According to Kate Russell, policy and technical adviser at the Central Association of Agricultural Valuers (CAAV), it will be illegal to let out a property if its Energy Performance Certificate (EPC) band is F or G.

“However, the rules are quite complicated, so it’s worth seeking professional advice to check whether and when you need to comply.”

At the moment the new rules apply to new tenancies and renewals or extensions of existing tenancies, but from 1 April 2020 they will also apply to existing domestic tenancies – and from 1 April 2023, to existing non-domestic tenancies.

There are potential traps for the unwary, according to Ms Russell. “The rules on renewals and extensions of leases are not straightforward. For example, landlords of residential property should be aware that when the initial fixed term of an Assured Shorthold Tenancy ends and it becomes a periodic tenancy, the new rules will then apply,” she explains. “Anyone who owns a let property with an EPC of band F or G should take advice on how the new rules might affect them.”

One key question is whether the rules apply to listed buildings or those in conservation areas. “Government officials still cannot give us a yes or no answer to that, so landlords will have to decide on the appropriate action,” says Ms Russell.

Where a let property is in band F or G, landlords may be able to apply for an exemption to allow the letting to go ahead. “Exemptions must be registered on the official register before the start of the tenancy and most only last for five years.”

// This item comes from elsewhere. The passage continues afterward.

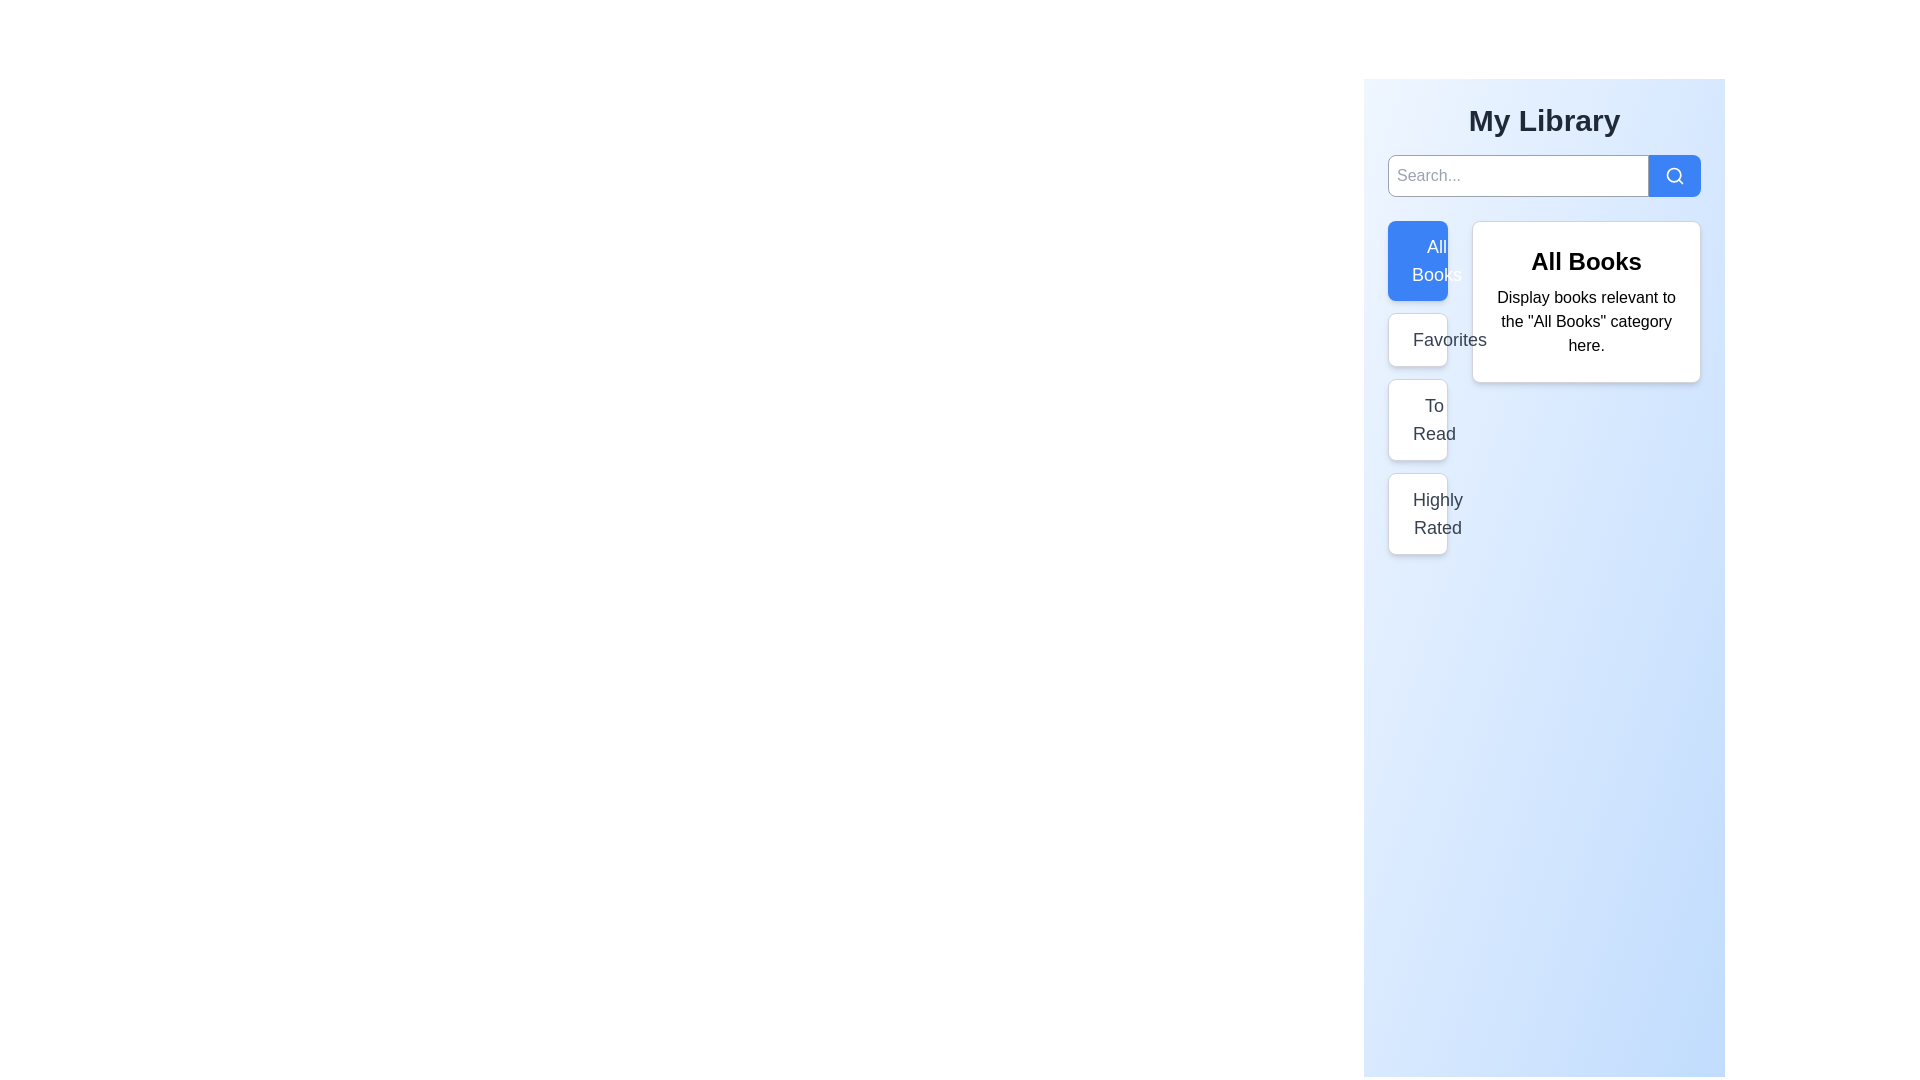  What do you see at coordinates (1415, 512) in the screenshot?
I see `the star icon representing the 'Highly Rated' category in the vertical menu` at bounding box center [1415, 512].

Grounds for exemption include where a landlord has done everything possible to upgrade the energy efficiency, but the EPC band is still F or G. For domestic dwellings, the Government is proposing a cap so that landlords must contribute up to £2,500 per property, including grants, towards the energy efficiency improvements. For non-domestic property the landlord’s contribution is set at a level which can be paid back in seven years through the energy savings.

Other grounds for exemption include where the tenant or a necessary third party refuses consent – which could be the listed building officer, says Ms Russell. “There are also a number of temporary exemptions to cover the purchase of property which is already subject to a lease, for example.”

The local authority is responsible for enforcing the new regulations, and can fine landlords £2,000 per domestic property and £5,000 for non-domestic property, she adds. “It’s therefore worthwhile checking all of the details to check whether you need to – and do – comply.”